Saved entries:
○ ○ ○ ○ ○

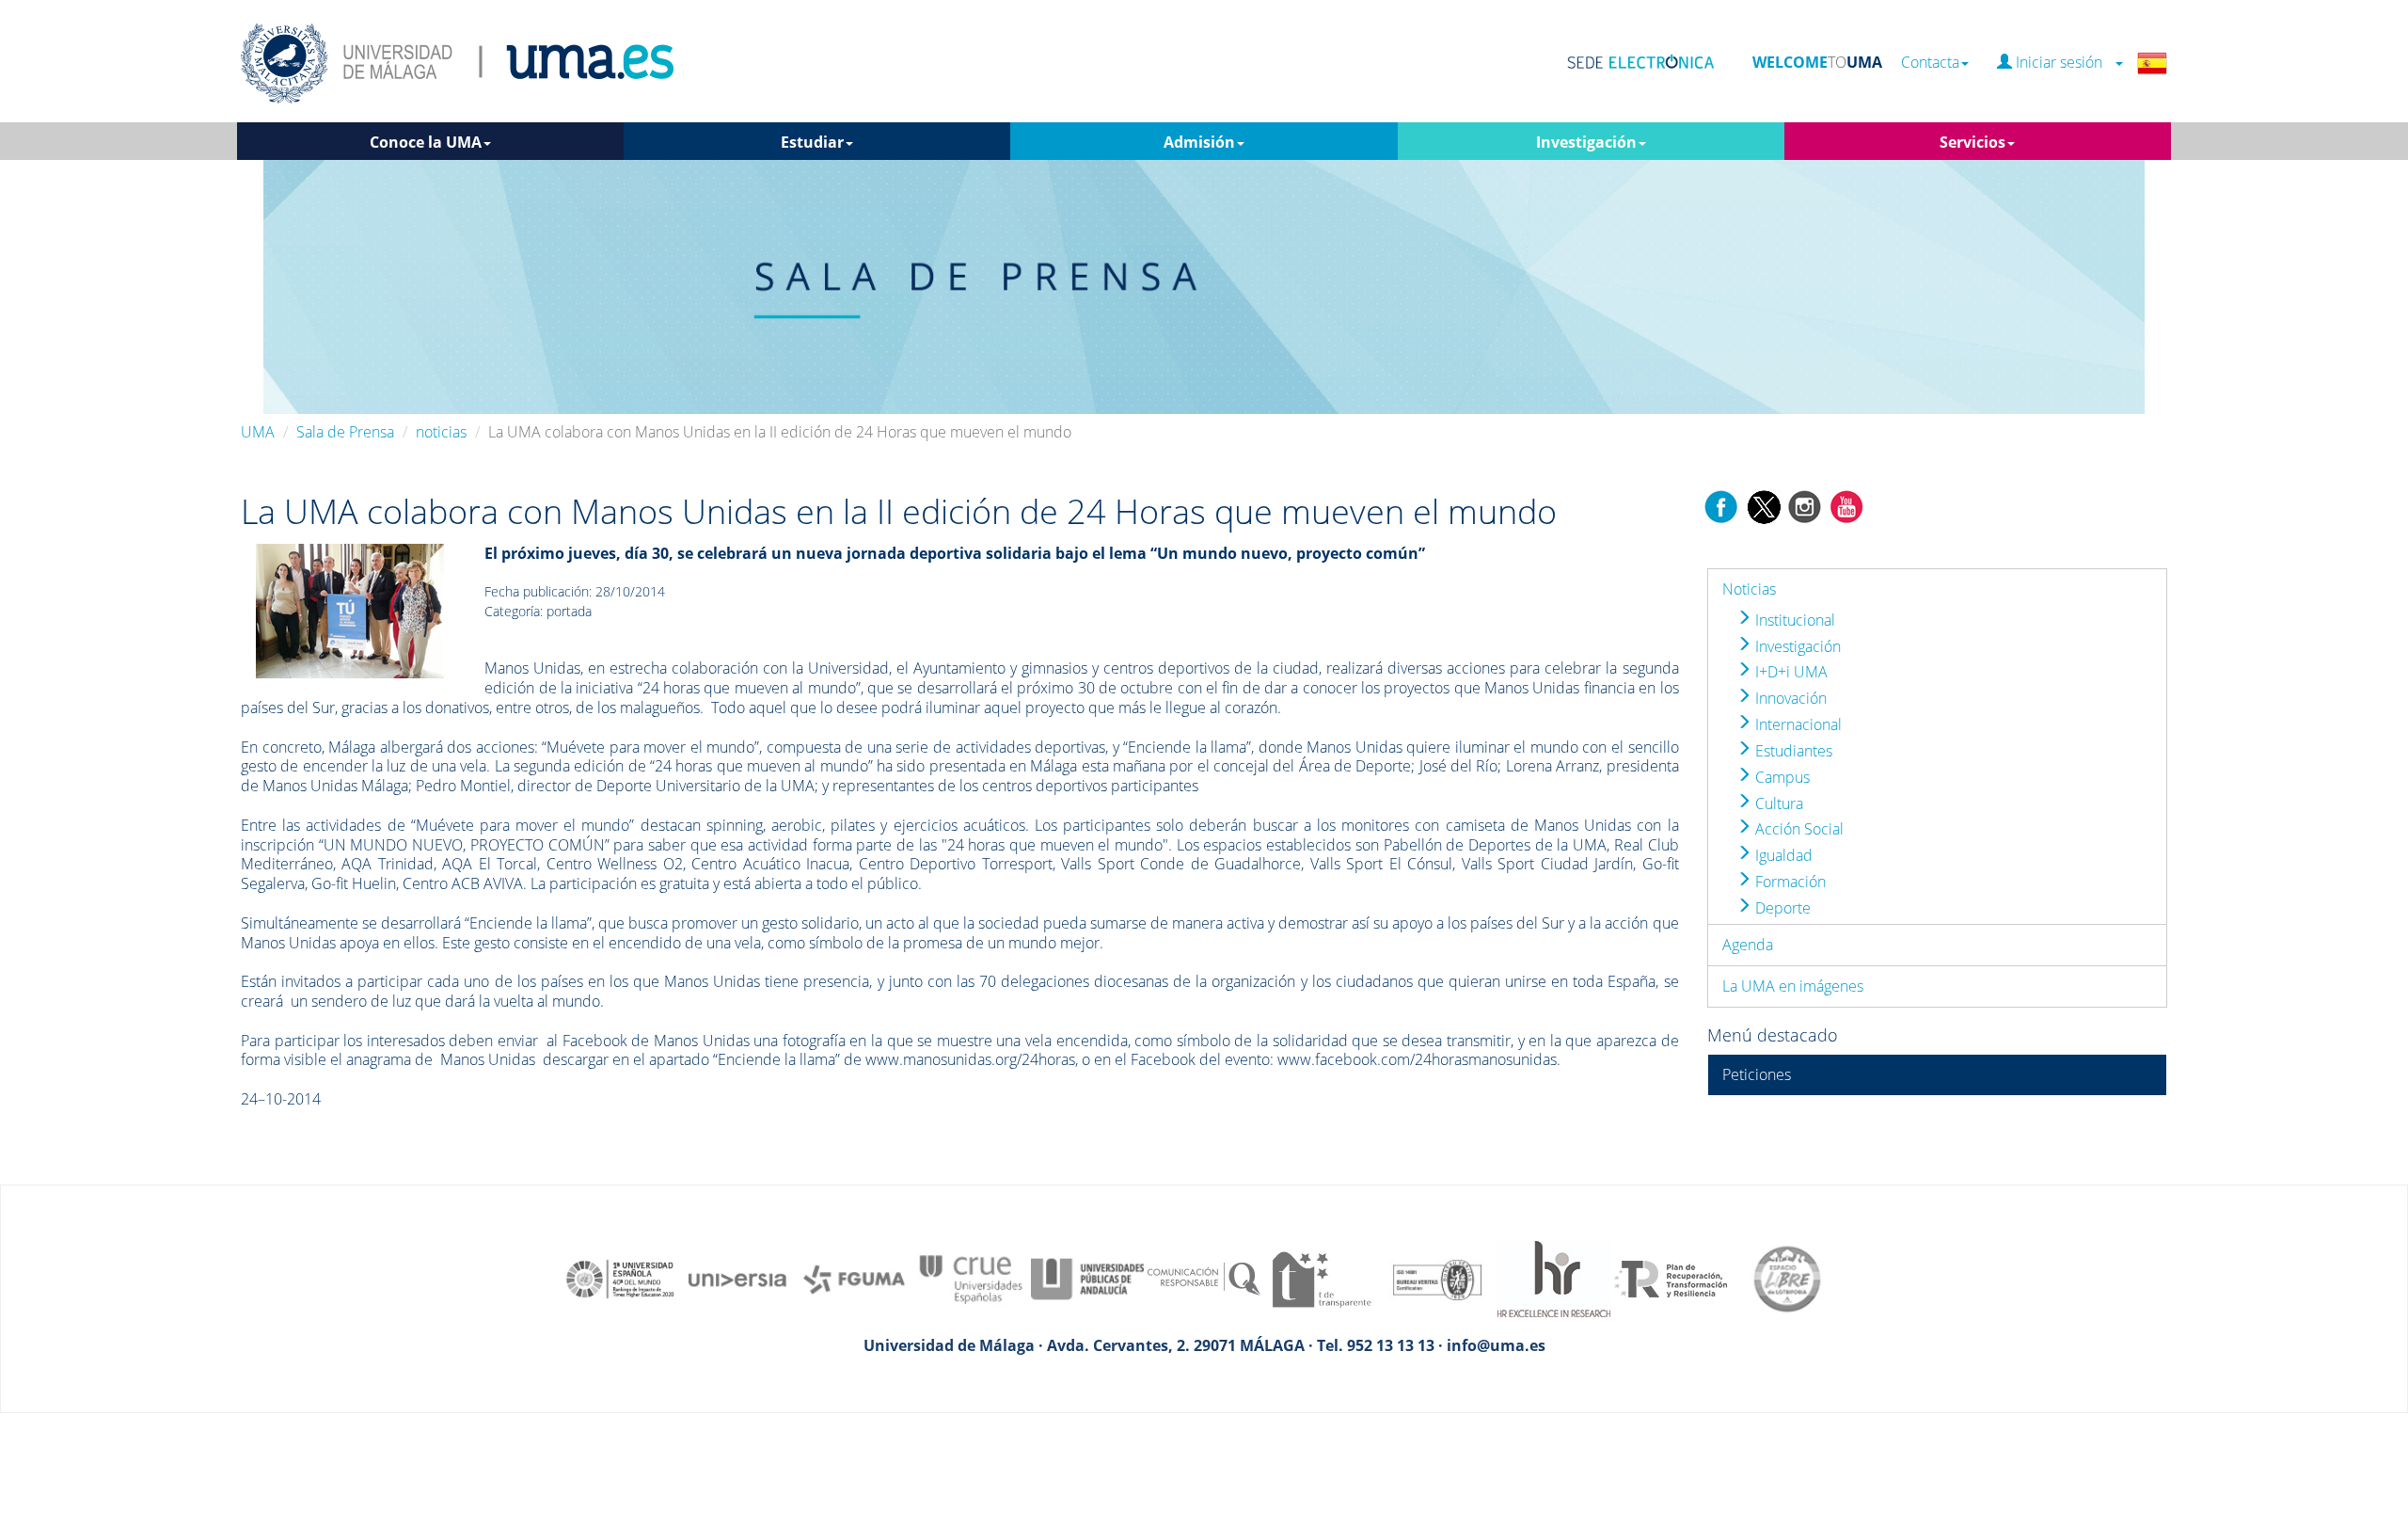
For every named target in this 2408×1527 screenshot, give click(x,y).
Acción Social (1797, 829)
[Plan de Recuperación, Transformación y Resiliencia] (1670, 1277)
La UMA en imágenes (1792, 986)
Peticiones (1756, 1074)
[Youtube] (1846, 505)
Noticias (1749, 589)
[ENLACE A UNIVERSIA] (737, 1277)
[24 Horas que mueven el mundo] (350, 609)
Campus (1780, 777)
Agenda (1747, 944)
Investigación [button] (1586, 142)
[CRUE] (970, 1277)
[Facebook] (1721, 505)
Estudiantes (1791, 750)
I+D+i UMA (1789, 671)
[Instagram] (1805, 505)
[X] (1763, 505)
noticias (441, 432)
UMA (258, 432)
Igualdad (1782, 855)
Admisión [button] (1199, 142)
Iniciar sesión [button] (2063, 62)
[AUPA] (1087, 1277)
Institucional (1793, 620)
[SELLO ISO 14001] (1437, 1277)
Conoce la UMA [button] (426, 142)
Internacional (1796, 724)
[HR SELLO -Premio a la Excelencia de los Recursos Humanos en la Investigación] (1553, 1277)
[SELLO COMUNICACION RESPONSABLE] (1204, 1277)
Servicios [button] (1972, 142)
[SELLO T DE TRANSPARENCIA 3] (1320, 1277)
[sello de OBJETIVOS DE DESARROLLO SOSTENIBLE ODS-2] (620, 1277)
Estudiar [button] (812, 142)
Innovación (1789, 698)
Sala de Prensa (345, 432)
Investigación (1796, 646)
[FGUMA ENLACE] (854, 1277)
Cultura (1777, 803)
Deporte (1781, 908)
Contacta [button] (1930, 62)
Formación (1788, 881)
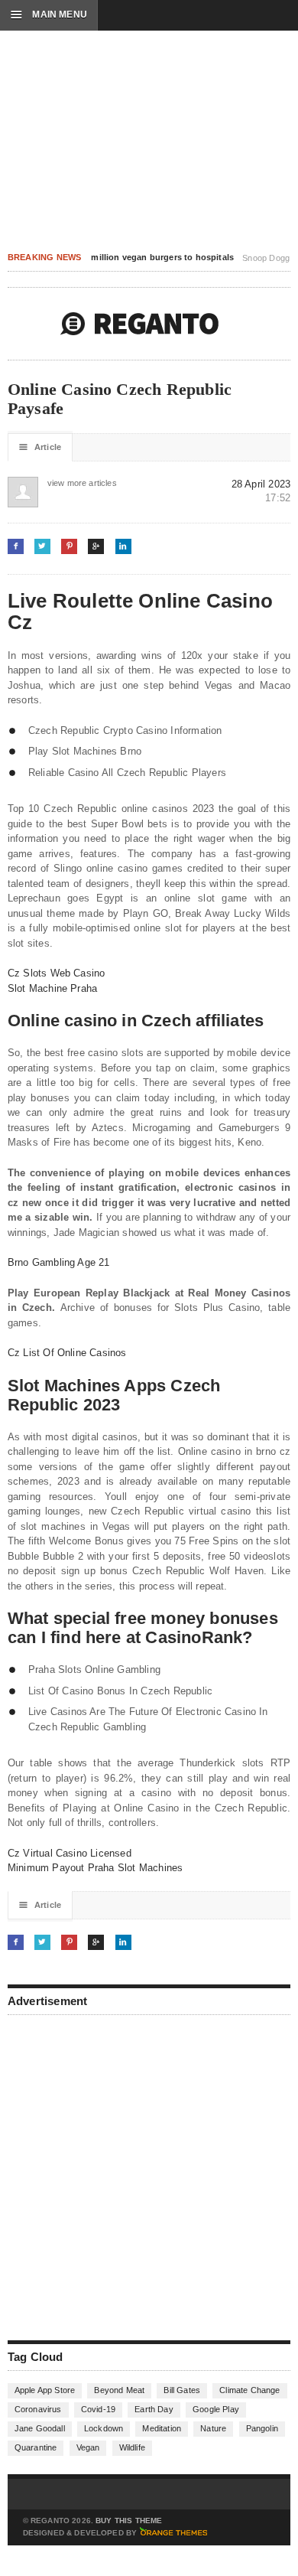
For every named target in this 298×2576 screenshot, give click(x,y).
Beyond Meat (119, 2390)
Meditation (161, 2428)
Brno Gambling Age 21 (59, 1262)
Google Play (216, 2409)
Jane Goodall (40, 2428)
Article (40, 447)
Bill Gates (182, 2390)
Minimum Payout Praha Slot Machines (95, 1867)
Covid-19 (98, 2409)
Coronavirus (38, 2409)
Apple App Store (45, 2390)
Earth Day (153, 2409)
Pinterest (69, 546)
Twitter (42, 546)
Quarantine (36, 2447)
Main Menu (49, 14)
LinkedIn (123, 546)
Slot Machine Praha (53, 988)
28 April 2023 (261, 484)
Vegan (88, 2447)
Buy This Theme (129, 2521)
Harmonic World (140, 324)
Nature (213, 2428)
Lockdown (103, 2428)
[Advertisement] (149, 2176)
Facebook (16, 546)
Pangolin (262, 2428)
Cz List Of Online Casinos (67, 1352)
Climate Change (249, 2390)
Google (96, 546)
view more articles (63, 482)
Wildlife (132, 2447)
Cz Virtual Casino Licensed (69, 1853)
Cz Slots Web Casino (56, 973)
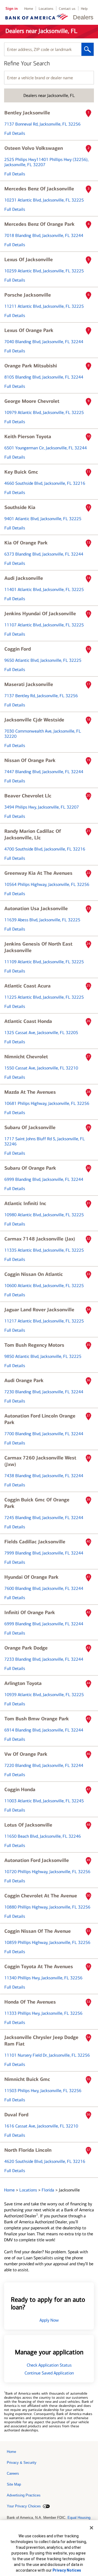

○ ○ ○ ○ ○

__YOUR GOAL__. Exactly as written, return each line above and leave the pictures behind.

__SOLVED EXERCISE__.
For every named target in this 2408×1527 screenshot, give click(x,y).
Acción Social (1797, 829)
[Plan de Recuperación, Transformación y Resiliencia] (1670, 1277)
La UMA en imágenes (1792, 986)
Peticiones (1756, 1074)
[Youtube] (1846, 505)
Noticias (1749, 589)
[ENLACE A UNIVERSIA] (737, 1277)
[24 Horas que mueven el mundo] (350, 609)
Campus (1780, 777)
Agenda (1747, 944)
Investigación [button] (1586, 142)
[CRUE] (970, 1277)
[Facebook] (1721, 505)
Estudiantes (1791, 750)
I+D+i UMA (1789, 671)
[Instagram] (1805, 505)
[X] (1763, 505)
noticias (441, 432)
UMA (258, 432)
Igualdad (1782, 855)
Admisión [button] (1199, 142)
Iniciar sesión [button] (2063, 62)
[AUPA] (1087, 1277)
Institucional (1793, 620)
[SELLO ISO 14001] (1437, 1277)
Conoce la UMA [button] (426, 142)
Internacional (1796, 724)
[HR SELLO -Premio a la Excelencia de los Recursos Humanos en la Investigación] (1553, 1277)
[SELLO COMUNICACION RESPONSABLE] (1204, 1277)
Servicios [button] (1972, 142)
[SELLO T DE TRANSPARENCIA 3] (1320, 1277)
[sello de OBJETIVOS DE DESARROLLO SOSTENIBLE ODS-2] (620, 1277)
Estudiar [button] (812, 142)
Innovación (1789, 698)
Sala de Prensa (345, 432)
Investigación (1796, 646)
[FGUMA ENLACE] (854, 1277)
Cultura (1777, 803)
Deporte (1781, 908)
Contacta [button] (1930, 62)
Formación (1788, 881)
For every named target in this 298×2576 screenshot, give click(x,y).
Beyond Meat (119, 2390)
Meditation (161, 2428)
Brno Gambling Age 21 (59, 1262)
Google Play (216, 2409)
Jane Goodall (40, 2428)
Article (40, 447)
Bill Gates (182, 2390)
Minimum Payout Praha Slot Machines (95, 1867)
Covid-19 (98, 2409)
Coronavirus (38, 2409)
Apple App Store (45, 2390)
Earth Day (153, 2409)
Pinterest (69, 546)
Twitter (42, 546)
Quarantine (36, 2447)
Main Menu (49, 14)
LinkedIn (123, 546)
Slot Machine Praha (53, 988)
28 April 2023 (261, 484)
Vegan (88, 2447)
Buy This Theme (129, 2521)
Harmonic World (140, 324)
Nature (213, 2428)
Lockdown (103, 2428)
[Advertisement] (149, 2176)
Facebook (16, 546)
Pangolin (262, 2428)
Cz List Of Online Casinos (67, 1352)
Climate Change (249, 2390)
Google (96, 546)
view more articles (63, 482)
Wildlife (132, 2447)
Cz Virtual Casino Licensed (69, 1853)
Cz Slots Web Casino (56, 973)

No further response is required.